Expanding Drought. According to the US Drought Monitor 82% of Minnesota is now in moderate drought or worse, up from 75% a week ago. The drought is worse near the Iowa border and Red River Valley.
Record Territory by Sunday? Predicted highs are on the left, record highs for Sunday on the right. It seems far northern Minnesota stands the best chance of setting a few records on the 4th of July.
NOAA Models More Aggressive With Weekend Heat. NDFD numbers from NOAA (above) suggest mid 90s for much of Minnesota Saturday into Monday, which could happen if the sun stays out and smoke from western wildfires isn’t too thick. Good grief.
Plenty Hot. Weather models will never disagree, but there is rough alignment, showing sligh relief, followed by another heat spike the second week of July, although GFS is backing off a few days of 100s in a row. Thank God.
On The Cusp of Broiling. A full blown heat wave continues for most of the USA into mid-July, which isn’t shocking, considering the next 1-3 weeks is the hottest of the year for most of America, on average. It still appears the core of the heat may remain just south of Minnesota, but this is a low-confidence peek over the horizon.

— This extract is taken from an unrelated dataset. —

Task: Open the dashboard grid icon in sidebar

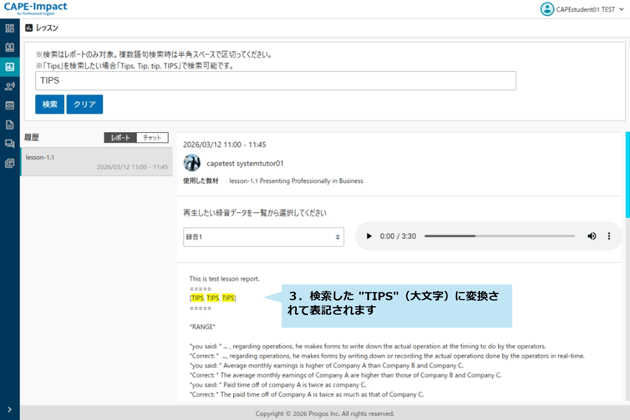Action: pyautogui.click(x=10, y=28)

Praedictix Briefing: Issued Thursday, July 1st, 2021:
Elsa Has Formed. The system we mentioned in yesterdays briefing out in the Atlantic has continued to develop over the past 24 hours, becoming a tropical depression overnight and now our fifth named system of the 2021 Atlantic Season this morning – Tropical Storm Elsa. Since 1966, this is the earliest fifth-named storm on record for the Atlantic basin. The previous record was set last year by Edouard on July 6. Elsa is quickly moving westward at 25 mph. As of the 8 AM AST update, Elsa was located about 780 miles east-southeast of the Windward Islands with sustained winds of 40 mph.

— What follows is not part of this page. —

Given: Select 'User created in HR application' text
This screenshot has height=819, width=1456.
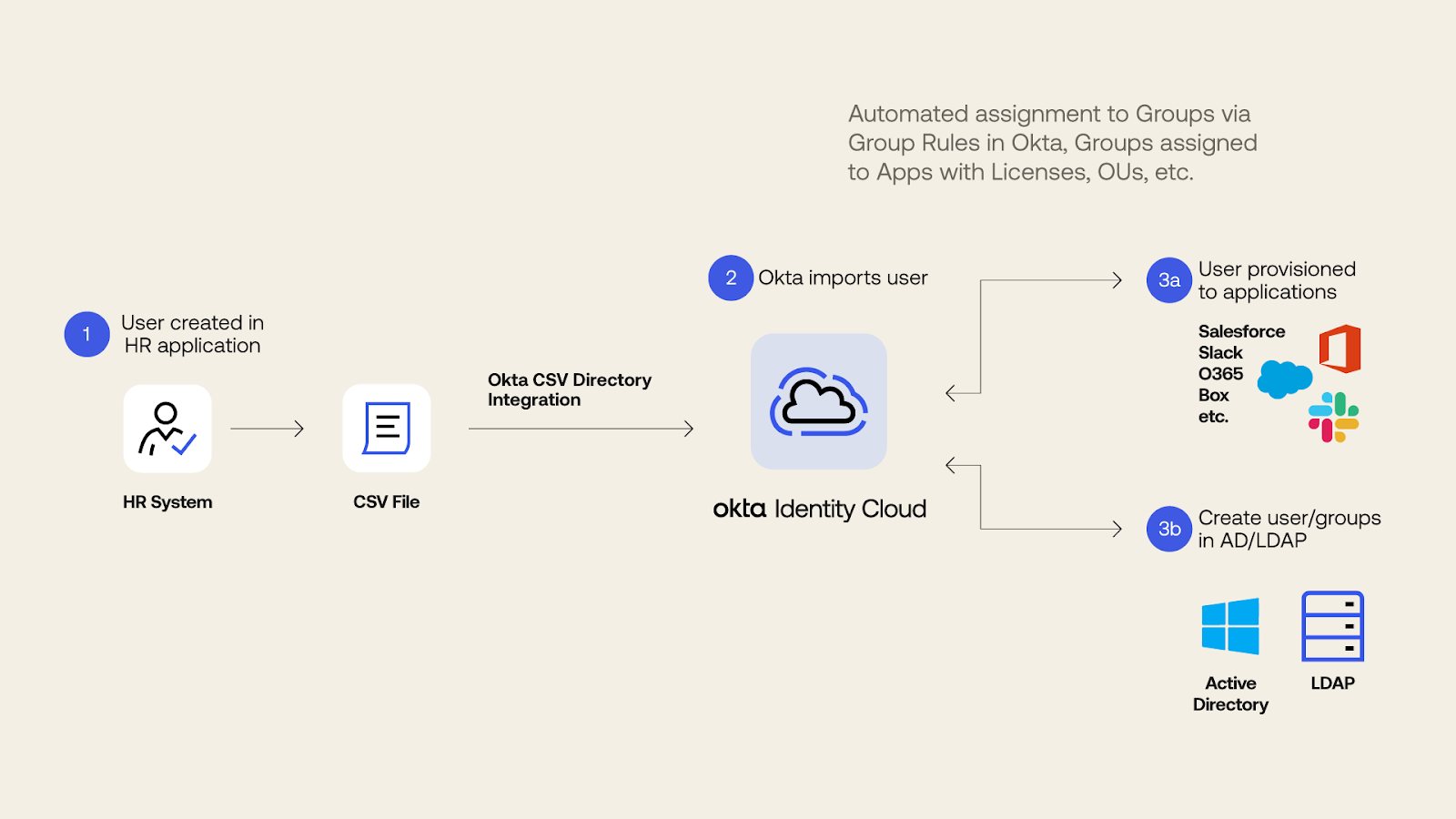Looking at the screenshot, I should click(x=192, y=334).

Elsa Track. Elsa will continue to quickly move off to the west-northwest over the next several days, bringing the system across the Lesser Antilles over the Windward Islands and southern Leeward Islands on Friday, into the eastern Caribbean Sea late Friday/Friday Night, and near the southern coast of Hispaniola Saturday. There is some uncertainty in the track and strength after about 60 hours out, which I’ll talk about in a moment. However, there is the potential this system could approach portions of the Southeastern United States next week and will be something to monitor the next few days. Some strengthening is expected over the next couple of days, with Elsa expected to have 65 mph winds in about 48 hours. After that point, interaction with land and its own fast movement could have the potential to limit additional strengthening.
Uncertainty In Track After 60 Hours. Models seem to be fairly confident in the track of Elsa over the next 48-60 hours. After that point, we start to see two camps develop. The first, due to the interaction with Hispaniola, would send Elsa northward toward the Bahamas. The second would keep Elsa farther south and west, bringing a higher potential of impacts to western Cuba late this weekend/early next week with the system afterwards moving into the Gulf of Mexico. We will continue to track the potential impacts to the Caribbean and potentially the Southeastern United States over the next several days.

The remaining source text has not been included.